Assignment:
Every line between the one containing "How do I perform: Click" and the last line of the data, both included, is to be set down exactly, and pictures are to be omitted.

Data for processing:
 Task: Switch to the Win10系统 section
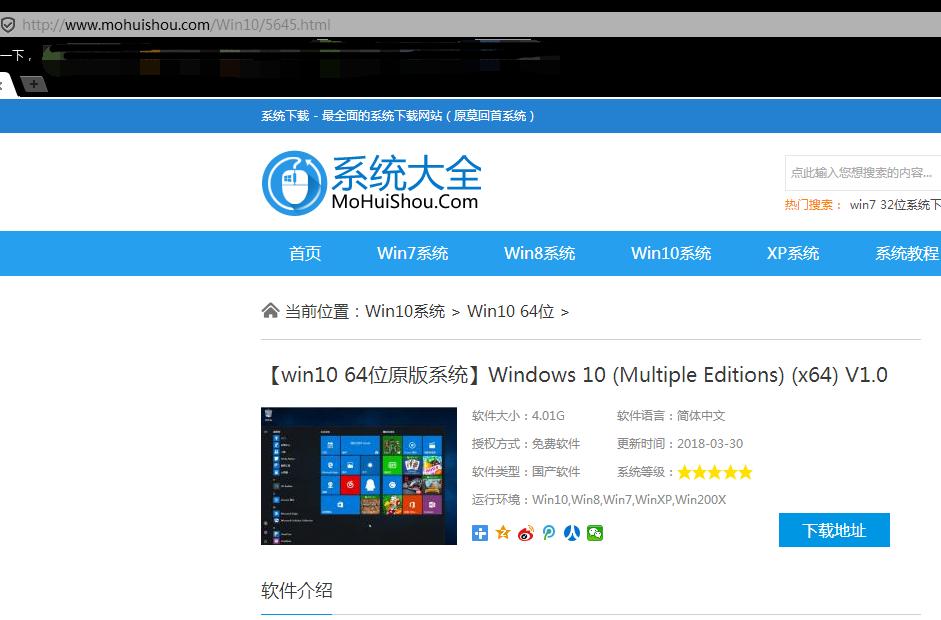coord(670,253)
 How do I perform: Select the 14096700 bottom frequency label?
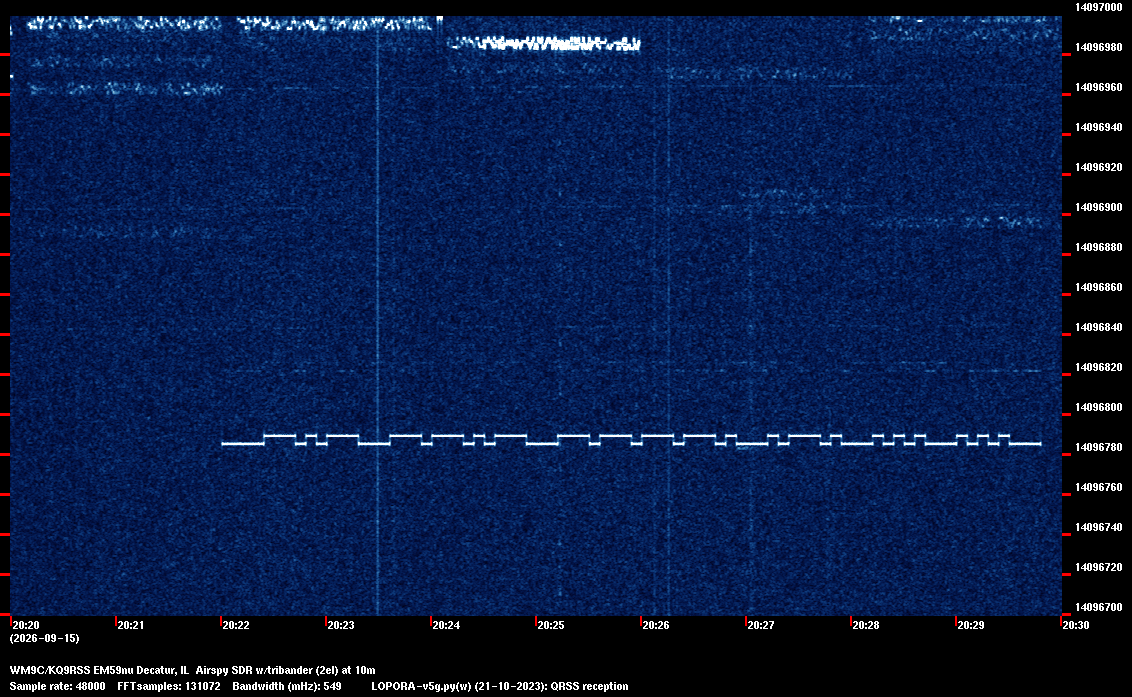click(1099, 607)
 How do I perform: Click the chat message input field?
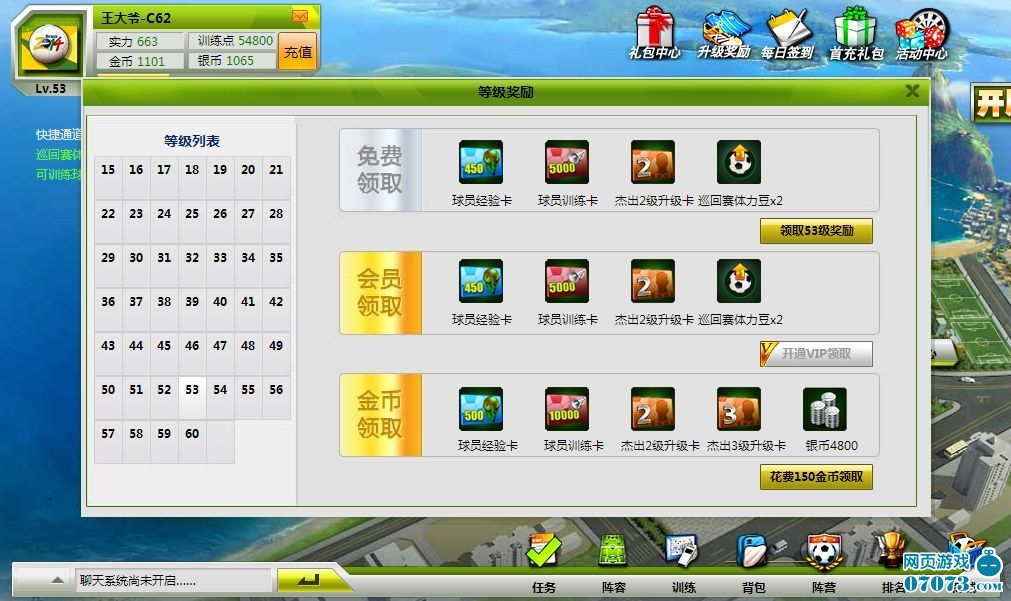(x=172, y=580)
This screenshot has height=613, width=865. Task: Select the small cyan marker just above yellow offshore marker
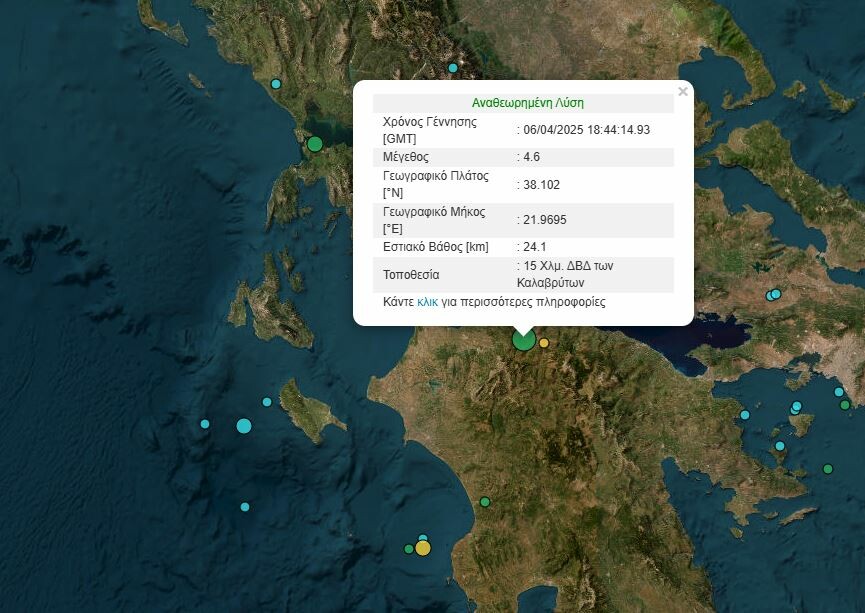click(x=423, y=538)
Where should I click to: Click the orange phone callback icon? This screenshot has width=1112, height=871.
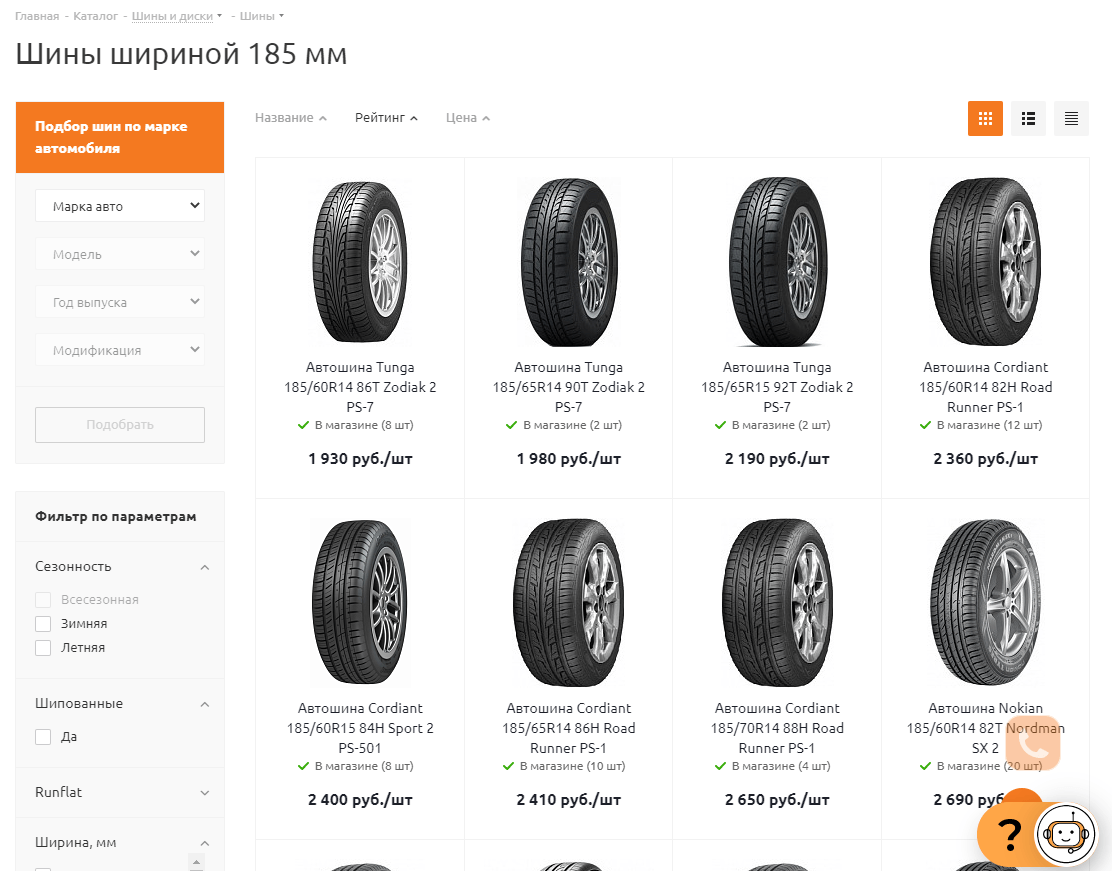[1033, 743]
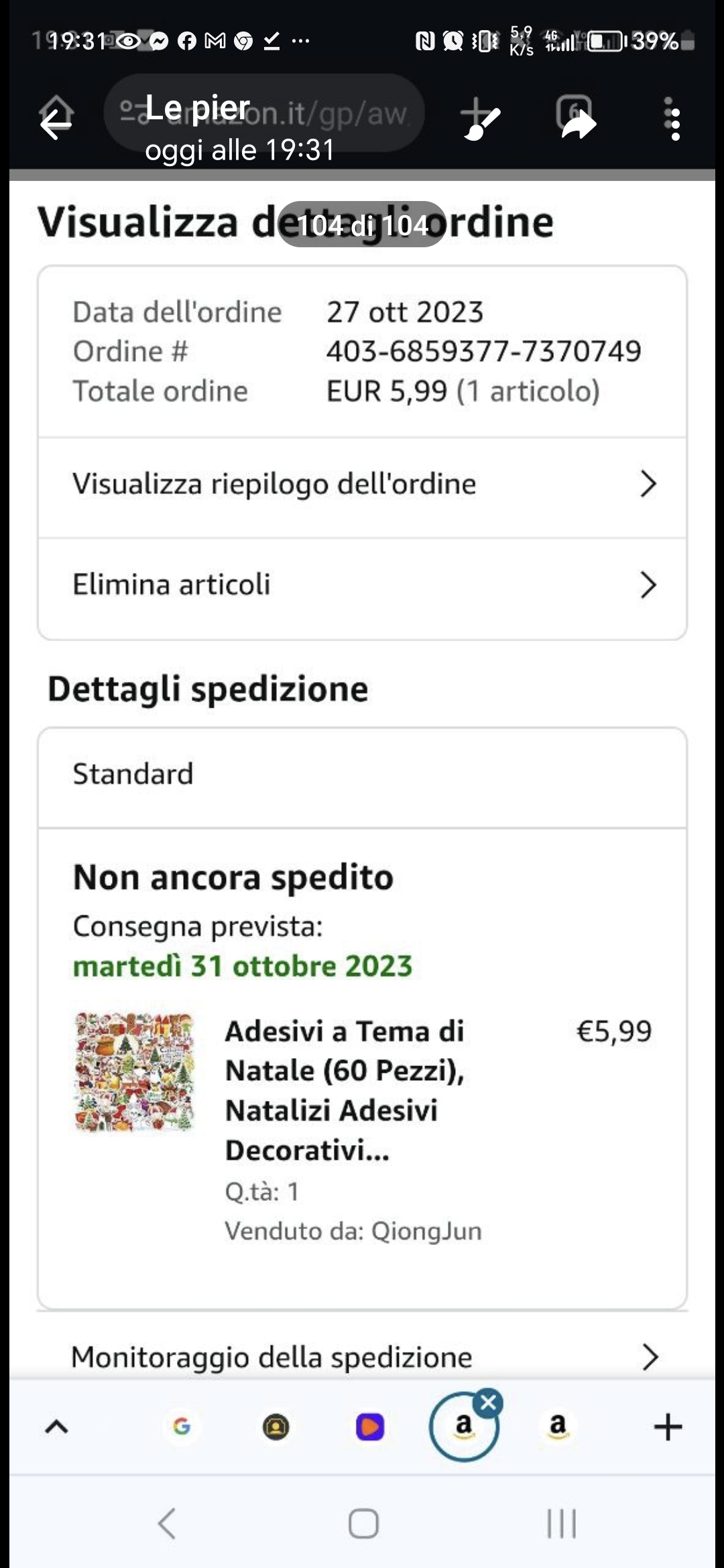
Task: Open a new browser tab with plus
Action: point(668,1427)
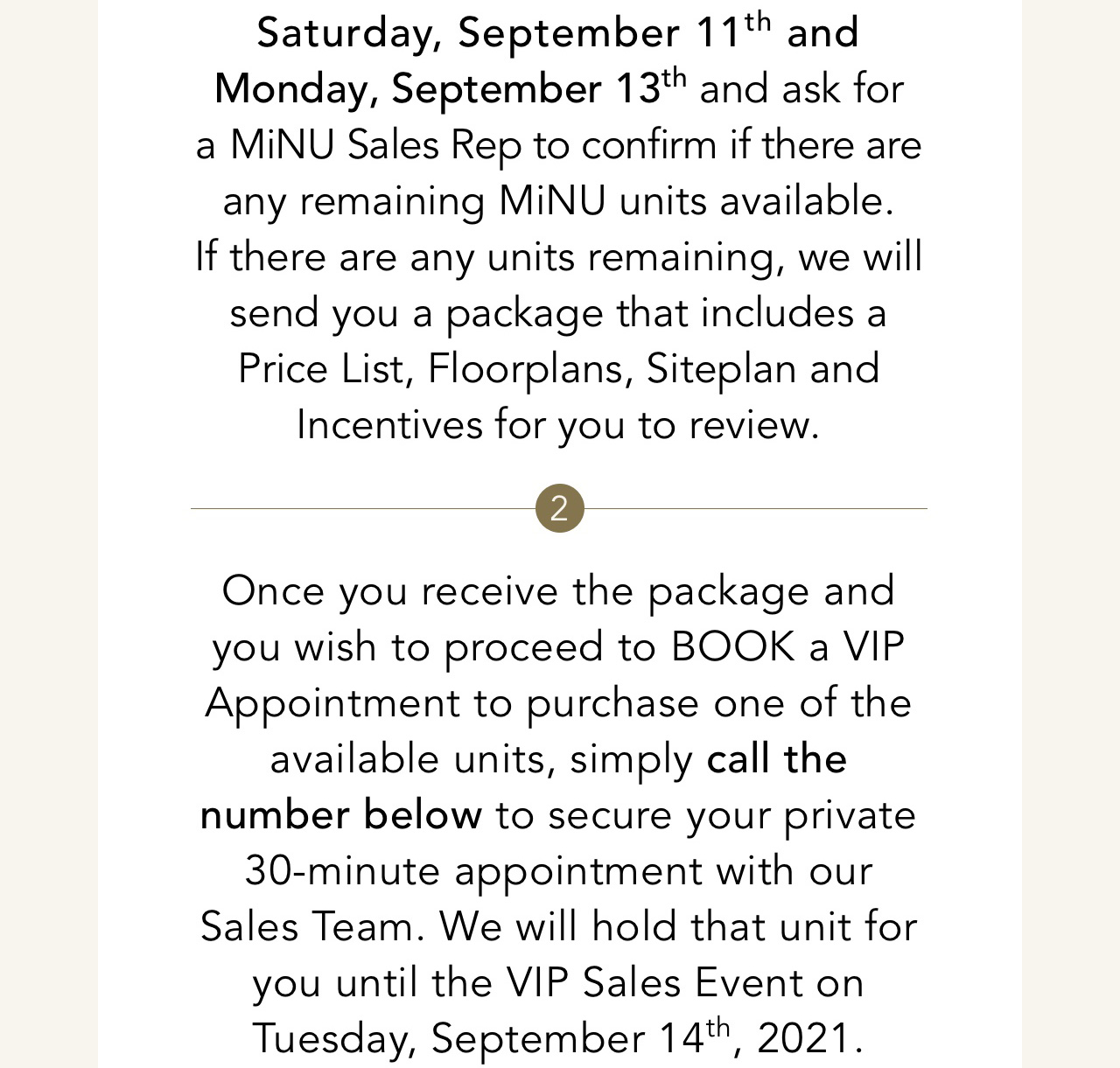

Output of the exercise:
 How do I perform: Click the chat message input field?
(x=172, y=580)
This screenshot has height=613, width=865. Task: Select the small cyan marker just above yellow offshore marker
click(x=423, y=538)
Where should I click to: Click the orange phone callback icon? This screenshot has width=1112, height=871.
[1033, 743]
Task: Open a new browser tab with plus
Action: point(668,1427)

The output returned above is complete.